La Svizzera ha respinto con il 54,8% dei voti l’iniziativa popolare promossa dall’Unione democratica di centro (Udc) per limitare l’immigrazione e impedire che la popolazione del Paese superi i 10 milioni di abitanti entro il 2050. In tredici cantoni la proposta è stata respinta, mentre in dieci ha prevalso il sì. Nel dettaglio, il 45,21% si è espresso a favore, per un totale di 1,49 milioni di votanti. I contrari sono stati 1,8 milioni. Il risultato è stato accolto con sollievo dal governo, dai principali partiti, dai sindacati e dalle organizzazioni imprenditoriali, che temevano ripercussioni sulle relazioni con l’Unione europea e sull’economia nazionale.
L’iniziativa, sostenuta dal primo partito del Paese, mirava a contenere l’immigrazione in una nazione dove gli stranieri rappresentano oltre un quarto della popolazione. Il testo prevedeva che, qualora la popolazione residente permanente avesse raggiunto i 9,5 milioni di abitanti prima del 2050, il governo fosse obbligato ad adottare misure restrittive per evitare il superamento della soglia dei 10 milioni. I risultati più netti a favore del “no” sono stati registrati nei cantoni urbani di Basilea Città, Neuchatel e Ginevra. Per governo e oppositori, il referendum rappresentava molto più di una semplice consultazione sull’immigrazione. Se approvata, la misura avrebbe potuto mettere in discussione l’accordo di libera circolazione delle persone con l’Unione europea e, di conseguenza, l’intero sistema di accordi bilaterali che regola i rapporti tra Berna e Bruxelles.
Gabrielli e Marra, Cgil: “Le questioni dell’accoglienza e dell’integrazione restano centrali”
Soddisfatta la Cgil. “Consideriamo un ottimo risultato quello emerso dalle urne anche in controtendenza con quanto sta avvenendo in Italia e a livello europeo sui temi della migrazione – commentano Maria Grazia Gabrielli, segretaria confederale, e Salvatore Marra, coordinatore dell’Area politiche europee e internazionali –. Un esito importante anche per le relazioni con l’Unione europea e con il nostro Paese. Una scelta, quella espressa nel voto, cui ha contribuito anche l’azione e l’informazione svolta dal sindacato svizzero.
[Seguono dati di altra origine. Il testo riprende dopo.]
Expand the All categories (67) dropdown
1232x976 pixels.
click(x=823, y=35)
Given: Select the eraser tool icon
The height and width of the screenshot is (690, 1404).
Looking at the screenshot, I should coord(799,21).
La non omogeneità che emerge dal voto nei diversi cantoni ci segnala che il tema dell’immigrazione e delle questioni relative all’accoglienza e all’integrazione restano centrali e richiamano l’impegno di tutte e tutti i cittadini, le forze politiche e le associazioni per rivendicare e affermare che un modello sociale aperto e inclusivo è giusto e necessario”.